In the eighties when a coterie of reporters in Bangalore were acting as the drum beaters of a chief minister, some of their ilk in Bombay were dancing to the tunes of an underworld don. They included journalists from the lowly tabloids to the mighty national dailies. The unholy nexus between politicians and journalists has been written about but very little is known about the underworld clout with the fourth estate. Beyond the Newsroom fills this void.
Truth is often stranger than fiction. Through this work of fiction, journalist Oswald Pereira manages to bring out the bitter truth of what goes behind the news – crime news in particular. It is the horror story of suppression and distortion of news to suit the needs of a mafia don. The don is Narayan Swamy, the semi-literate bootlegger-turned Bombay’s most dreaded crime lord who manipulates ministers, legislators, criminals, police officers, lawyers and journalists to do his dirty jobs.
He has a special liking for journalists as he has found them to be ideal intermediaries.

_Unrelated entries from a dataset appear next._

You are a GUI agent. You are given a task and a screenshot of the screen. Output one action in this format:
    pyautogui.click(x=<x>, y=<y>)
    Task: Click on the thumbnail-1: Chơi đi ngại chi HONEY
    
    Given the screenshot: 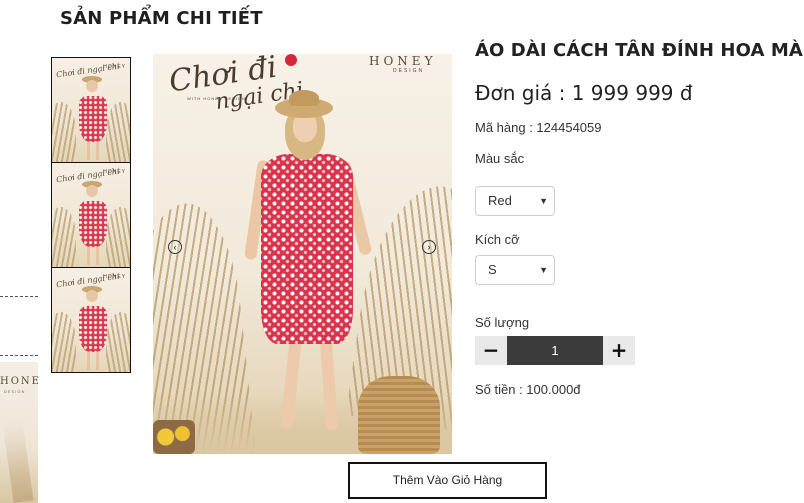 What is the action you would take?
    pyautogui.click(x=91, y=110)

A handpicked triumvirate of journalists including a leading business writer acts as his eyes and ears. It is their job to alert him, to suppress unpalatable news, to intervene on his behalf at the right time and advise him on making his ill-gotten wealth white. Those on his payroll never fail him. His escape to Madras by hoodwinking a posse of 400 policemen makes big headlines.
Not many of the interesting characters are fictitious. The Godfather is modelled on notorious Varadaraja Mudaliar who ruled the Bombay underworld with an iron hand. He built a multi-crore financial empire but wanted to turn over a new leaf. Some of the politicians and the super cop on the don’s trail are easily identifiable. One of the crony journalists has shades of a scribe who writes on Bombay underworld.
It is a thriller which can be read at one go. As a novel Beyond the Newsroom is a modest success. It is more like investigative journalism at its best but won’t find a place in any newspaper. The harsh truths tumbling out are severe indictments of a noble profession debauched by unscrupulous scribes.
What appears as a scoop is often a plant by some vested interests to serve their ends. Often the reader won’t get the real news as there are journalists willing to hide it for a few pegs of Scotch. Pereira’s expose on the dirty deeds of some black sheep is a timely reminder when the Indian media scene is witnessing a churning process. The book will be of interest to every one who cares for news.